6. An abnormality diagnosis apparatus for diagnosing abnormality of a cooling system for an internal combustion engine, wherein the cooling system includes a radiator, a circulation line system, which circulates coolant through the internal combustion engine and the radiator and includes a bypass fluid line that bypasses the radiator, a flow rate control means for controlling a bypass flow rate of the coolant flowing through the bypass fluid line, and a coolant temperature sensor, which measures a coolant temperature of the coolant in the circulation line system, the abnormality diagnosis apparatus comprising:
a coolant temperature control means for controlling the coolant temperature of the coolant in the circulation line system, by controlling the flow rate control means; and
an abnormality diagnosis means for diagnosing the flow rate control means to determine whether abnormality of the flow rate control means exists based on behavior of the measured coolant temperature, which is measured through the coolant temperature sensor during a warm-up period of the internal combustion engine;
wherein the abnormality diagnosis means corrects an abnormality diagnosis condition, which is used to determine the existence of the abnormality of the flow rate control means, based on one of:
the bypass flow rate; and
a bypass flow rate parameter, which correlates with the bypass flow rate.

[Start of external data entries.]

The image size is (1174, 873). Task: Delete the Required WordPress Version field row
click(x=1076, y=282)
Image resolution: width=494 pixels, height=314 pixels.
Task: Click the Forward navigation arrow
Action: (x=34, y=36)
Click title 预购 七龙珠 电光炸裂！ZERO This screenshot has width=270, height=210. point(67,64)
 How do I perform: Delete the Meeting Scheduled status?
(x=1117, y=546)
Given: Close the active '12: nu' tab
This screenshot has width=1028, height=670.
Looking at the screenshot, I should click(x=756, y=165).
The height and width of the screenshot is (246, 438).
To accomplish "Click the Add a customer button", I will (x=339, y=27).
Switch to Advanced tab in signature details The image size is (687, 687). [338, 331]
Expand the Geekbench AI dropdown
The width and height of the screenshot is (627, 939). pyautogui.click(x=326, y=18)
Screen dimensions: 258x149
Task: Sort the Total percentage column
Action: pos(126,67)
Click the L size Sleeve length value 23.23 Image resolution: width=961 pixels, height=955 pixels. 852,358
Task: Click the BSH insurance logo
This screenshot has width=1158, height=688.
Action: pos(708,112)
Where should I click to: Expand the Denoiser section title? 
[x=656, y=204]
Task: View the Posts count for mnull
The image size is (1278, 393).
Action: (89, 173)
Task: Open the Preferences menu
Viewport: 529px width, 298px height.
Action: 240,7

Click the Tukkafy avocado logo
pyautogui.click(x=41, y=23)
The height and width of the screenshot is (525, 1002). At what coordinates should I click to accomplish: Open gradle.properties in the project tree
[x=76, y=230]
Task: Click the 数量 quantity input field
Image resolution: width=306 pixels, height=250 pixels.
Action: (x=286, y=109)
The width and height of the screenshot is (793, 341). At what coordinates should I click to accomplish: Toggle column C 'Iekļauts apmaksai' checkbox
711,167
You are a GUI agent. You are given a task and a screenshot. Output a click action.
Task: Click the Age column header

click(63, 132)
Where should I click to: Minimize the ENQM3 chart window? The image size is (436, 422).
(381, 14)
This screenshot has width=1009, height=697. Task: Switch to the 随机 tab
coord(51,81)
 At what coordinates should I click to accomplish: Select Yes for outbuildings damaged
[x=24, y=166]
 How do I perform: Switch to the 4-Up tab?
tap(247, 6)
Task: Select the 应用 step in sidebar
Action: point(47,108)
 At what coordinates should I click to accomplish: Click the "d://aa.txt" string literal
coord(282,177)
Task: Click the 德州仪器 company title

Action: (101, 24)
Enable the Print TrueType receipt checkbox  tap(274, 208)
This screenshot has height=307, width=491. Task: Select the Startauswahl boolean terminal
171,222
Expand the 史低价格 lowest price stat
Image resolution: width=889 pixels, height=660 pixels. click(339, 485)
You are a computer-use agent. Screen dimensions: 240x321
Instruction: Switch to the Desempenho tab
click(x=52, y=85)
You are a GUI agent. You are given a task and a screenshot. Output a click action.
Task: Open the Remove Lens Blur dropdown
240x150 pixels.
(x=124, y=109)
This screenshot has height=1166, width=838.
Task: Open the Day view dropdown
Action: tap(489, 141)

7. An abnormality diagnosis apparatus as in claim 6, wherein the abnormality diagnosis means uses a controlled variable of the flow rate control means as the bypass flow rate parameter.
8. An abnormality diagnosis apparatus for diagnosing abnormality of a cooling system for an internal combustion engine, wherein the cooling system includes a radiator, a circulation line system, which circulates coolant through the internal combustion engine and the radiator and includes a bypass fluid line that bypasses the radiator, a flow rate control means for controlling a bypass flow rate of the coolant flowing through the bypass fluid line, and a coolant temperature sensor, which measures a coolant temperature of the coolant in the circulation line system, the abnormality diagnosis apparatus comprising:
a coolant temperature control means for controlling the coolant temperature of the coolant in the circulation line system by controlling the flow rate control means; and
an abnormality diagnosis means for diagnosing the flow rate control means to determine whether abnormality of the flow rate control means exists based on behavior of the measured coolant temperature, which is measured through the coolant temperature sensor during a warm-up period of the internal combustion engine;
wherein when the abnormality diagnosis means diagnoses the flow rate control means, the coolant temperature control means controls the flow rate control means in such a manner that the flow rate control means stops flow of the coolant to the radiator and sets the bypass flow rate of the coolant to a level less than the bypass flow rate set for a period after the warm-up period of the internal combustion engine.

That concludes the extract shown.